Crunchyroll lowers subscription fees in key overseas markets. The Sony-owned anime service is reducing monthly prices in close to 100 countries and territories; in India, people will now have to pay around $1.25 per month, as opposed to the prior $10 a month price, which should help the company better compete with local players.
Microsoft’s Activision Blizzard acquisition may clear the FTC. The game industry’s largest-ever deal could be on its way to closing, as Microsoft has provided the FTC with all of its requested information, according to Dealreporter.
Sony’s Bungie acquisition is a done deal. While Microsoft awaits closure on Activision, Sony's acquisition of Destiny developer Bungie apparently raised no red flags and closed last week, a little over six months after it was announced.
Disney raises ESPN+ prices by 43%. ESPN+ subscribers will have to pay $10 a month starting in August. At least it will make the Disney bundle look more affordable.
PlayStation acquires esports firm Repeat.gg. The pro gaming tracker and tournament platform is the latest esports investment from Sony, which last year invested in fighting game series Evo, according to GamesIndustry.biz.

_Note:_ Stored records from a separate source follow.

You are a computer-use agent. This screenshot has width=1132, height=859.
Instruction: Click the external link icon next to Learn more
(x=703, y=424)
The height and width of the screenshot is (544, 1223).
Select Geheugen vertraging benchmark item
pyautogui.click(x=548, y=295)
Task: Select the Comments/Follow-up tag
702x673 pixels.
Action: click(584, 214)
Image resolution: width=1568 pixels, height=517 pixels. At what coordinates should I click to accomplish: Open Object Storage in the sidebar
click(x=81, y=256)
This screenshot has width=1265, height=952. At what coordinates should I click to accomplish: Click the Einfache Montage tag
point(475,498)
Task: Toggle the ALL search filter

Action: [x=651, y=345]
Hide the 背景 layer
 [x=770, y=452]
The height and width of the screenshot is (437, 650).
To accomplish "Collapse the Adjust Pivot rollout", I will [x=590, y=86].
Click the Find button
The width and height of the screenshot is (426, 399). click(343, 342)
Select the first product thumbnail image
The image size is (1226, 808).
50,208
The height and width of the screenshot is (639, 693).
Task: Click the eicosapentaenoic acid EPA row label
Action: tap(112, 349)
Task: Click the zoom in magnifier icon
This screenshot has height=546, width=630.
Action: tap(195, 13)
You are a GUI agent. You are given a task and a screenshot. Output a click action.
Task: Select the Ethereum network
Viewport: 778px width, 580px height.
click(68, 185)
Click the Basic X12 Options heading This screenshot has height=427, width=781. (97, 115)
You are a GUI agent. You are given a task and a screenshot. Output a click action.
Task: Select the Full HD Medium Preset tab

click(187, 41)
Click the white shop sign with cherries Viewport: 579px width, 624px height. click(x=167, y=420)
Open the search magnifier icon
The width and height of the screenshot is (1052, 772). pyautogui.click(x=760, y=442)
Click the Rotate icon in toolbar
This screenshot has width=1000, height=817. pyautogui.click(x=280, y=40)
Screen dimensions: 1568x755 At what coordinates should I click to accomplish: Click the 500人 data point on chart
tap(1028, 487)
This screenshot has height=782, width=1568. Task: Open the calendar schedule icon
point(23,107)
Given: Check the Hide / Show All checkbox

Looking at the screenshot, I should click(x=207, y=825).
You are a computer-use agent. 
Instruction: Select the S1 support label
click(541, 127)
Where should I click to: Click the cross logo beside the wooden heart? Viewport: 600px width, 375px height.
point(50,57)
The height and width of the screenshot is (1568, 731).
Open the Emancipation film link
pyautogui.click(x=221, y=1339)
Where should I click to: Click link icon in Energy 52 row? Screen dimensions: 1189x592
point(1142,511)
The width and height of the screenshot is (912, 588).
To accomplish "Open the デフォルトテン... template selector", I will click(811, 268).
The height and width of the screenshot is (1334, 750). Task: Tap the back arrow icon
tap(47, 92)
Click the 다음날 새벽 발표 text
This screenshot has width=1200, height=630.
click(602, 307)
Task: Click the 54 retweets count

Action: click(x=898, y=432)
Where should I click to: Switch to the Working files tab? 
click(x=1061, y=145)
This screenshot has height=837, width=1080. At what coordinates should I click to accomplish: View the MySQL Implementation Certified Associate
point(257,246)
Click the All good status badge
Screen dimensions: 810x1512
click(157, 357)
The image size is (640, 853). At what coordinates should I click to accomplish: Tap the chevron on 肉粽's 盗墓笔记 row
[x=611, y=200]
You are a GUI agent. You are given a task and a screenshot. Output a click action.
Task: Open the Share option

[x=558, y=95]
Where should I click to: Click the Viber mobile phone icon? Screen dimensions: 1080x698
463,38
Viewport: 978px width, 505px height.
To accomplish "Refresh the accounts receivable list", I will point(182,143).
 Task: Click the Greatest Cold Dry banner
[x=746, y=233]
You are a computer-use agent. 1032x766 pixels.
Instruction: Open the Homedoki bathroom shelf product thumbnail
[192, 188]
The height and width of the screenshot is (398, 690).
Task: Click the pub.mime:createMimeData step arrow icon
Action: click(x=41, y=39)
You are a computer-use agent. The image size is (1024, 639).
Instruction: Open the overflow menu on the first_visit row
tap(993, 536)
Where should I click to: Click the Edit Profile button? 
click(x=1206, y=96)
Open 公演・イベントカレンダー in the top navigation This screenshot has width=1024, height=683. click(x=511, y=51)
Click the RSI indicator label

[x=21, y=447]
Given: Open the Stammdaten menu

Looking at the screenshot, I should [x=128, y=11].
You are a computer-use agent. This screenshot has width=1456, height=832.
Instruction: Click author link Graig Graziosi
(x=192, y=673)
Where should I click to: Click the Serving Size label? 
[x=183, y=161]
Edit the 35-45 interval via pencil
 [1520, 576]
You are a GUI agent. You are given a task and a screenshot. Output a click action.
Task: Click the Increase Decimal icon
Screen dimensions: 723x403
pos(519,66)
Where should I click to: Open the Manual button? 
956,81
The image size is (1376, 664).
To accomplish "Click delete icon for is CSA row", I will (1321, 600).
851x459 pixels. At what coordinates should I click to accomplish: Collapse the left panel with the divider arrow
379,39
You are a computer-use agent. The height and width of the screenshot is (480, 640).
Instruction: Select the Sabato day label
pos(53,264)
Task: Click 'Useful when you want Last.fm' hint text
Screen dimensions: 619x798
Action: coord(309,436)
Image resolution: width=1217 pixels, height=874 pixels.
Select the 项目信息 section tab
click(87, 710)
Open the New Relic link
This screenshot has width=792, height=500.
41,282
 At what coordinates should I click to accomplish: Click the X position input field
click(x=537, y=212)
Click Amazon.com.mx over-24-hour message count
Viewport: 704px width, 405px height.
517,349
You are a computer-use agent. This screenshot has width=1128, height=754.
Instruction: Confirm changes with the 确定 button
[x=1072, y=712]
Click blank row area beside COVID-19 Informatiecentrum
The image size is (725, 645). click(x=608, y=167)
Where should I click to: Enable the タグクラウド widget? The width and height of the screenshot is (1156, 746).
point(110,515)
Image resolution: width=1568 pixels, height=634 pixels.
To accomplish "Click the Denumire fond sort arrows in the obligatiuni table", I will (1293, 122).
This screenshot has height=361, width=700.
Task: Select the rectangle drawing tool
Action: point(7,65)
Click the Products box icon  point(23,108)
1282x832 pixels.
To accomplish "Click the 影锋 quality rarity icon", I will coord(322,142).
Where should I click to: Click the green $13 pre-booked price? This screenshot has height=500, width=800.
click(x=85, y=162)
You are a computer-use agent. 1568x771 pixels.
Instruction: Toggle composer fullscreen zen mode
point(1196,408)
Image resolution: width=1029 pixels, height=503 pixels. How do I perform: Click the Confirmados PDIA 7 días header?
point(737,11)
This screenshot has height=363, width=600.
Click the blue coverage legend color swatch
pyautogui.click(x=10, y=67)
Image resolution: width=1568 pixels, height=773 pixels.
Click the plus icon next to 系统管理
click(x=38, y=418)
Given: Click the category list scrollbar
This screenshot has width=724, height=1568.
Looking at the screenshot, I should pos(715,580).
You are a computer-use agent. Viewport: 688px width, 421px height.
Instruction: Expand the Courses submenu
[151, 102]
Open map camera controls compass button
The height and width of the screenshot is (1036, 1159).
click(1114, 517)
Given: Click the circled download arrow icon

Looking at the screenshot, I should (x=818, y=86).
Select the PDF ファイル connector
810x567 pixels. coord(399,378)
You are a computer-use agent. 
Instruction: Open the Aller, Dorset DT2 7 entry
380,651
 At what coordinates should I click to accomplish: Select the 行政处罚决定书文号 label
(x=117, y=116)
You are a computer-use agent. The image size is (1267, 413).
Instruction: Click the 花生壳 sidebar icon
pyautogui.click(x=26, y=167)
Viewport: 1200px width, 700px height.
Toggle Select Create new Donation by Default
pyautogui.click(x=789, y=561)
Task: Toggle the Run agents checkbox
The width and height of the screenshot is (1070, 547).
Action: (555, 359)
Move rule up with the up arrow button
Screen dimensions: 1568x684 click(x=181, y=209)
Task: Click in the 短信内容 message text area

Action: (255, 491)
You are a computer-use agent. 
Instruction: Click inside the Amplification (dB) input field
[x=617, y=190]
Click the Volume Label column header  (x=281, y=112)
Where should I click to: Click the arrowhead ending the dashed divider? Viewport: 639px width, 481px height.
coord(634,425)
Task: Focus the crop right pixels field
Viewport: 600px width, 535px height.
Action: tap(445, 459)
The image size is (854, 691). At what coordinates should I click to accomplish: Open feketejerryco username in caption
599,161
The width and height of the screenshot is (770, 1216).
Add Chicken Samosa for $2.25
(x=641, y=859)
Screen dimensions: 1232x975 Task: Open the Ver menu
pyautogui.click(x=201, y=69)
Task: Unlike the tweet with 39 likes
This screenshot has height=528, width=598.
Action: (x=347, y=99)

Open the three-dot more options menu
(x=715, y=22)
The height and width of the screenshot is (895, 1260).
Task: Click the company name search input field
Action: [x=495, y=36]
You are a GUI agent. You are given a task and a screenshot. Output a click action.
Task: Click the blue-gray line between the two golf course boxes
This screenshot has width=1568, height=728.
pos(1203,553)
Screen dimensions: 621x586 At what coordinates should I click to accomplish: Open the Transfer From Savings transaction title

NetEase establishes a new U.S. studio. The Chinese gaming giant has set up a new Seattle studio called Jar of Sparks, led by former Xbox employee and Halo Infinite head of design Jerry Hook.
Apple will introduce a second, more affordable AR/VR headset in 2025, according to Ming-Chi Kuo. Still waiting for the first one, though.
Understanding the game industry downturn
Market research and analyst firms have been sounding the alarm about the effects of inflation and the economic downturn on gaming for weeks now, and last week The NPD Group, the preeminent tracker of U.S. sales, had pretty grim news: According to lead game analyst Mat Piscatella, consumer spending is down — by a lot.
NPD reported on Friday that consumers spent 10% less in the first six months of 2022 than they did during the same time period last year, with game industry revenue down to $26.3 billion. Only subscription gaming is growing, Piscatella noted. This follows Ampere Analysis’ forecast that the global games business could in fact decline this year and Sensor Tower reporting that U.S. spending on non-gaming mobile apps surpassed mobile gaming for the first time in history.
The factors are complex: a mix of delayed games leading to a weak release calendar across the board, inflation and the macroeconomic environment, as well as more so-called experiential spending on activities now that pandemic restrictions have all but disappeared. NPD’s sales charts also indicate that most players just aren’t buying that many new games and are largely content playing Elden Ring and Nintendo titles, at least until something better comes along.